The technology that went in to Teddy Ruxpin (which was adapted from the animatronics used in Disney’s Hall of Presidents) was used in Mickey Mouse, Snoopy, and Mother Goose toys and each was well received.
Teddy Ruxpin was the big hit in 1985 but Worlds of Wonder wasn’t going to be a one hit wonder as it followed up with Lazer Tag in 1986. Designed as a way to improve on the simple game of Tag, Lazer Tag was brought out with huge fanfare including a series of commercials that cost over a million dollars each, a completely unheard of number in the toy business at that time.

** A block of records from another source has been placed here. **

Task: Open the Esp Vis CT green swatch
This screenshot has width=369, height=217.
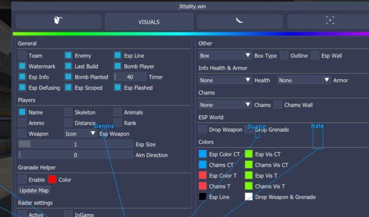Action: (x=249, y=154)
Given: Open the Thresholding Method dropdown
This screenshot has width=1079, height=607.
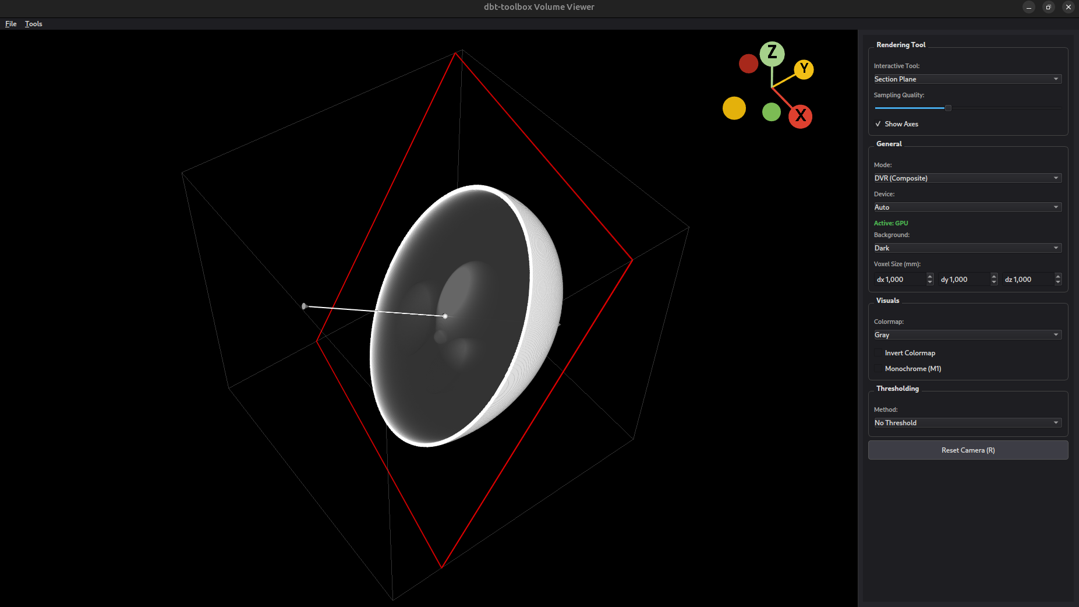Looking at the screenshot, I should click(967, 423).
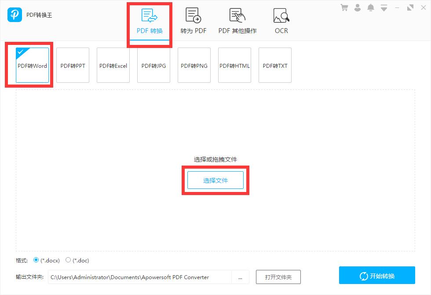Select the (*.docx) format option
The height and width of the screenshot is (295, 431).
click(x=36, y=260)
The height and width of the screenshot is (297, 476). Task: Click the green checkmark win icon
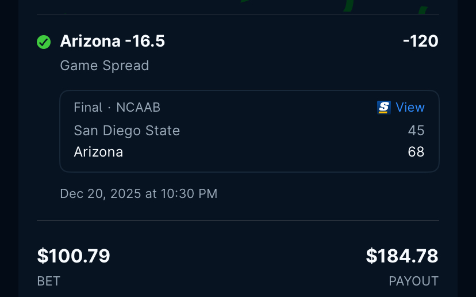coord(44,42)
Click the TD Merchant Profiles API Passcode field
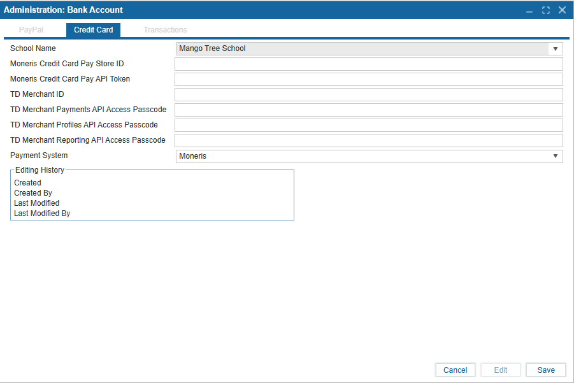Viewport: 574px width, 383px height. coord(368,125)
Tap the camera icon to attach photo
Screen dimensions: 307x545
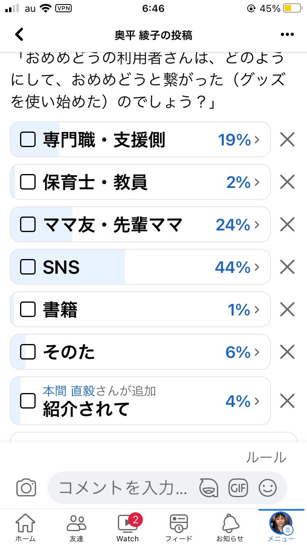click(26, 488)
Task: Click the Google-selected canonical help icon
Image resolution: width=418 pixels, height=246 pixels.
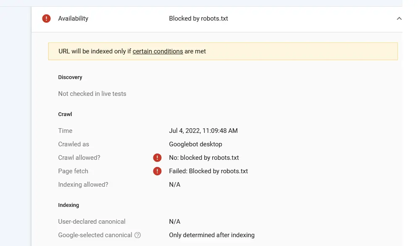Action: click(x=137, y=235)
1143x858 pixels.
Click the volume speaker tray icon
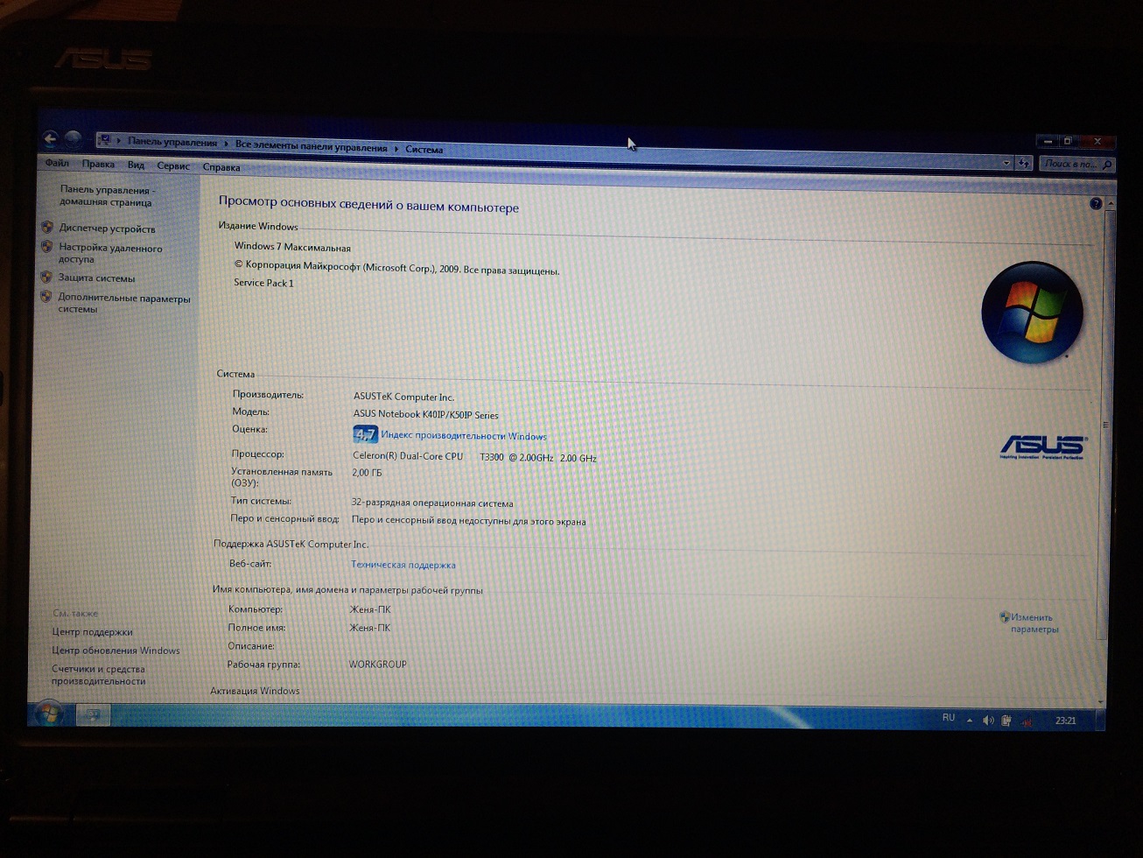click(x=987, y=721)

Lazer Tag was a big hit when it was first released but it began the string of bad luck that WOW would experience. Sales after Christmas were slow and eventually a child was killed by police who thought the Lazer Tag gun was a real weapon. The news hurt Lazer Tag’s sales even more.
WOW tried to follow up Lazer Tag with Julie, a doll that had some pretty advanced technology inside. Julie was made to recognize words its owner said and respond based on certain words it heard. Unfortunately for Worlds of Wonder, Julie didn’t always work very well and was brought out with several talking dolls from competitors pretty much beating Julie down and keeping the doll from being the huge Christmas hit that Teddy Ruxpin and Lazer Tag had been the years before.

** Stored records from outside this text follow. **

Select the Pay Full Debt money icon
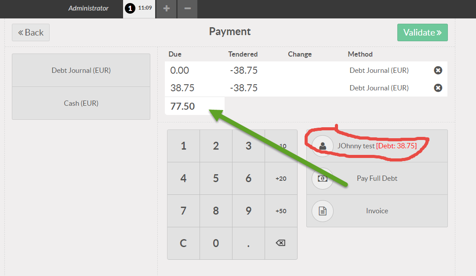Image resolution: width=476 pixels, height=276 pixels. 323,178
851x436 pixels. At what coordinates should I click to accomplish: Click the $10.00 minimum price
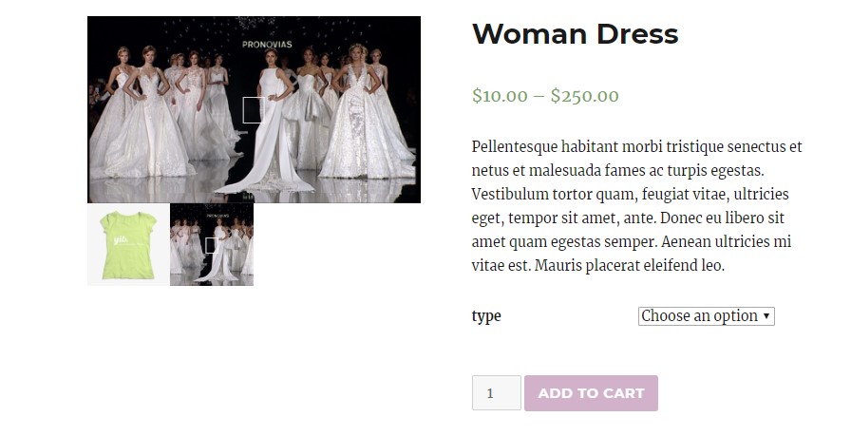tap(500, 96)
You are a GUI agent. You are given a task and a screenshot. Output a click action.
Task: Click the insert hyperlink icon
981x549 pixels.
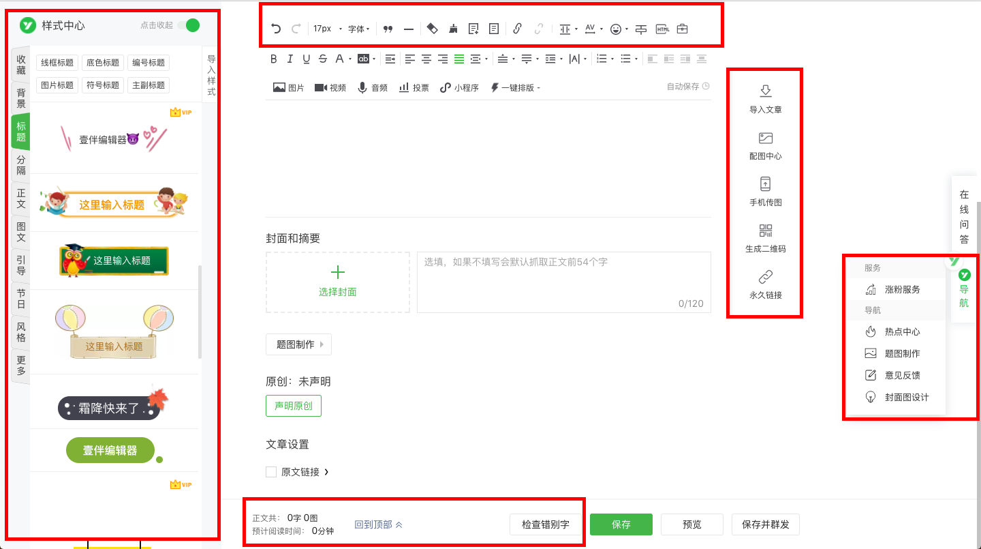click(517, 29)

1987 wasn’t the year for Julie but Worlds of Wonder had one more big trick up their sleeve. They had originally distributed the NES in North America for Nintendo and they wanted back in the video game business. They brought out the Action Max which needed a VCR to work. All of the games for the Action Max were on VHS tapes and would play real video that you would shoot at with the light gun. I still own my Action Max and I can attest to it not being great. It can be fun for a few minutes but beyond that it gets pretty boring. Needless to say the Action Max couldn’t compete with Nintendo and is barely a memory in the world of video games today.
WOW wasn’t quite ready to give up just yet. After Julie and Action Max were anything but successful they tried some school supplies under a single line called Class Act. The line consisted mostly of simple items like locker shelves and backpacks but it did also include something different in a locker answering machine. Unfortunately Class Act was brought out right before Worlds of Wonder declared bankruptcy and the line was cancelled pretty early in its lifespan.

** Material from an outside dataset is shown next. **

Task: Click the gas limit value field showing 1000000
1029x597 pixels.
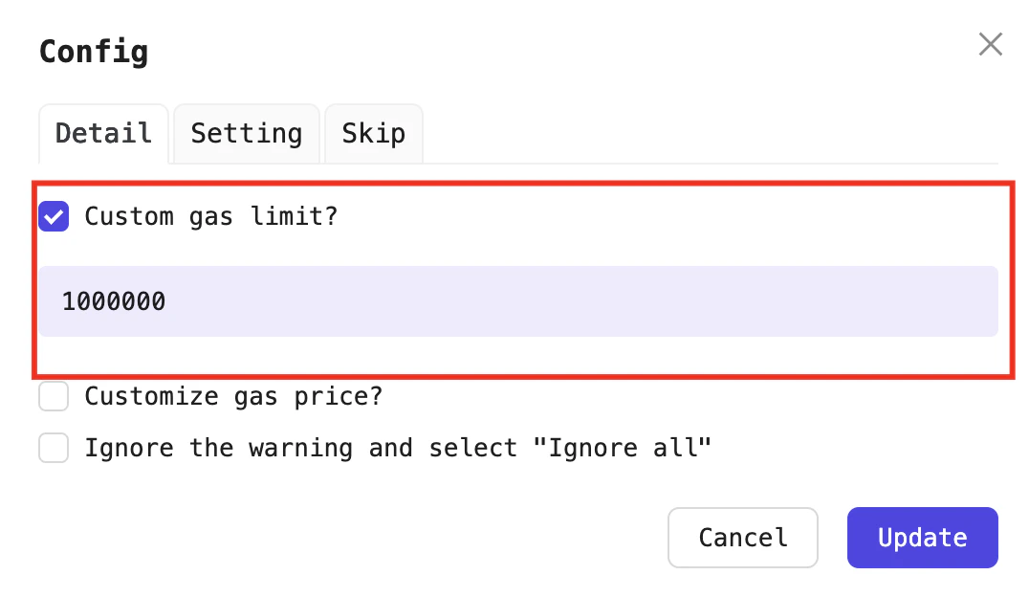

WOW was out of business by 1990 but both Teddy Ruxpin and Lazer Tag have lived on, first through companies started by former WOW employees and later by Tiger Electronics and Hasbro (Lazer Tag) as well as Playskool and Backpack Toys (Teddy Ruxpin). It’s unfortunate that the risks WOW took to bring out some fairly revolutionary toys didn’t continue to pan out in the later years as well as it did in the beginning. Their good ideas have been revamped a few times and brought back several times. It’s hard to tell what Worlds of Wonder might have brought is if it had survived well into the 1990’s.